However, his comment has attracted widespread condemnation from the APC, the LP, the New Nigeria People’s Party, the Yoruba socio-cultural group, Afenifere, the apex Igbo group, Ohanaeze Ndigbo and civil society organisations.
This is happening against the backdrop of the crisis in the PDP which has resulted in the withdrawal of five governors and many members of the Southern bloc of the party from Atiku’s campaign council.
There are suggestions that the former Vice-President, through his statement on Saturday, might have breached Section 97 of the Electoral Act.

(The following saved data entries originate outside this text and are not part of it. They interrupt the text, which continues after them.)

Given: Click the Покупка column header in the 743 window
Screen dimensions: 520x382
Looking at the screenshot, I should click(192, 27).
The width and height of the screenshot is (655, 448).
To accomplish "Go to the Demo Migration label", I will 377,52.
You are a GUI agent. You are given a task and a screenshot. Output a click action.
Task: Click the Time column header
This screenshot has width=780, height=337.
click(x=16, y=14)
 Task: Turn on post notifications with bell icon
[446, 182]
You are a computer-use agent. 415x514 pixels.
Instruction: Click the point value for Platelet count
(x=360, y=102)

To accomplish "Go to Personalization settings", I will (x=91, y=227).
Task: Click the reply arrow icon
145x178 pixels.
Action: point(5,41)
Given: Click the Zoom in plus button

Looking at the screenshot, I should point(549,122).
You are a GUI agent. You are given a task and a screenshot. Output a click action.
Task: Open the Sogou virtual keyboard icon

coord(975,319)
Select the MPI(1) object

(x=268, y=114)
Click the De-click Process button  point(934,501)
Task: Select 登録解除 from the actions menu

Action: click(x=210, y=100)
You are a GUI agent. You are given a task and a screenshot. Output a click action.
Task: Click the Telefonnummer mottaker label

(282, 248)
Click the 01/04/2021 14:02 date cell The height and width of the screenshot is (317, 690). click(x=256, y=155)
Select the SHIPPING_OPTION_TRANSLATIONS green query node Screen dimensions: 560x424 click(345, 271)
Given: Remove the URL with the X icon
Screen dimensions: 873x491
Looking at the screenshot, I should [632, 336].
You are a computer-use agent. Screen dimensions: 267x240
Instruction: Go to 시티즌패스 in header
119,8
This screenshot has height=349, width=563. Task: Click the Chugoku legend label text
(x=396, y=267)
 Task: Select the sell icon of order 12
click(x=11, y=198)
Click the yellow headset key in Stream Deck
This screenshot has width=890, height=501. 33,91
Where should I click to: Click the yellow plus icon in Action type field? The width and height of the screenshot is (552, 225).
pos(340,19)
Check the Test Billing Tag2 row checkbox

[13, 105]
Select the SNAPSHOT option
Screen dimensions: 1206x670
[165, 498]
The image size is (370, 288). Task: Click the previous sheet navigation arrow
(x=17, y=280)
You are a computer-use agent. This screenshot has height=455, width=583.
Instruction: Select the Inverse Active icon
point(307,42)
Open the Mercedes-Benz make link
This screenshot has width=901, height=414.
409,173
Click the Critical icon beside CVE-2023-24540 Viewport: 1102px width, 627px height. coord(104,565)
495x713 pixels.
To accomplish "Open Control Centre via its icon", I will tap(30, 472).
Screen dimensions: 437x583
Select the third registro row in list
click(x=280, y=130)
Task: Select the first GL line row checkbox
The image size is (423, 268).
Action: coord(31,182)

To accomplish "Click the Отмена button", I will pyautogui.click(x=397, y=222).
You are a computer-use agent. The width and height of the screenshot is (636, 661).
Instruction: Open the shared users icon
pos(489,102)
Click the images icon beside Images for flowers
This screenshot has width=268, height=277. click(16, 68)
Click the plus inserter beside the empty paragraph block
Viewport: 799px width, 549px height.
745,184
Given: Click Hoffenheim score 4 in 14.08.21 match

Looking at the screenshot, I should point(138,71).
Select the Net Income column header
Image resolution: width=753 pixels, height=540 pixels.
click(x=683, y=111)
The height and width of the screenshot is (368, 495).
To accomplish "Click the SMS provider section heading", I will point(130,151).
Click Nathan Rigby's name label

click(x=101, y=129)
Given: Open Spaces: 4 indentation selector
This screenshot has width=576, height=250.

The section states, “A candidate, person or association that engages in campaigning or broadcasting based on religious, tribal or sectional reason to promote or oppose a particular political party or the election of a particular candidate, commits an offence under this Act and is liable on conviction to (a) a maximum fine of N1m or imprisonment for a term of 12 months or both and (b) in the case of a political party, to a maximum of N10m.’’
Those who criticized Atiku on Sunday said despite presenting himself as a pan-Nigerian candidate, the former vice-president’s previous actions had aroused suspicions about his stance on critical national issues.
Atiku stirred a firestorm in May after he deleted a post on his Facebook and Twitter pages condemning the killing of Deborah Samuel, a student of Shehu Shagari College of Education, who was killed for allegedly posting comments that blasphemed Prophet Mohammed.
After coming under a barrage of threats from northerners who asked him to forget his presidential ambition for criticising Samuel’s murder, Atiku hurriedly deleted the post, claiming it was done without his approval.